An attempt to match Louisiana and federal laws on housing discrimination based over sexual orientation or gender identity failed Monday.
Rep. Aimee Freeman, D- New Orleans, said her bill, HB282, would have eliminated discrimination in housing sales and rentals to members of the LGBTQ community. An initial vote found the bill losing 7-4 in the House Commerce Committee before Freeman voluntarily deferred it.
Maxwell Ciardullo, the director of policy at the Louisiana Fair Housing Action Center, testified with Freeman on the importance of aligning state and federal laws.
“Someone might read our laws and think they could lawfully choose to discriminate against someone based on their gender identity issues and not to sell their home to them,” he said.
Rep. Edmond Jordan, D-Baton Rouge, an attorney, said the state could violate federal laws if the protected classes did not expand to include LGBTQ members.
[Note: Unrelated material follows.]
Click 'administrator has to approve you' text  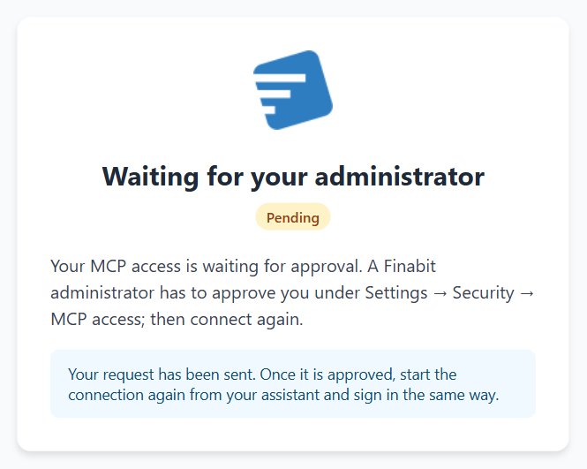tap(180, 293)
“It’s really no different than saying, should you have a choice to refuse to rent to me, or sell me a home, because I’m African American,” said Jordan. “Whether you agree or disagree with that, that’s the status of the law.”
Rep. Danny McCormick, R-Oil City, voted against the bill.
“Personally, I don’t wear a mask and get discriminated against,” said McCormick. “It looks like it ought to be the business owner’s personal choice. I’m not trying to run a bill that says you have to let me come in your store whether I have a mask on or not.”
The committee split along party lines, with seven Republicans voting against and four Democrats in support.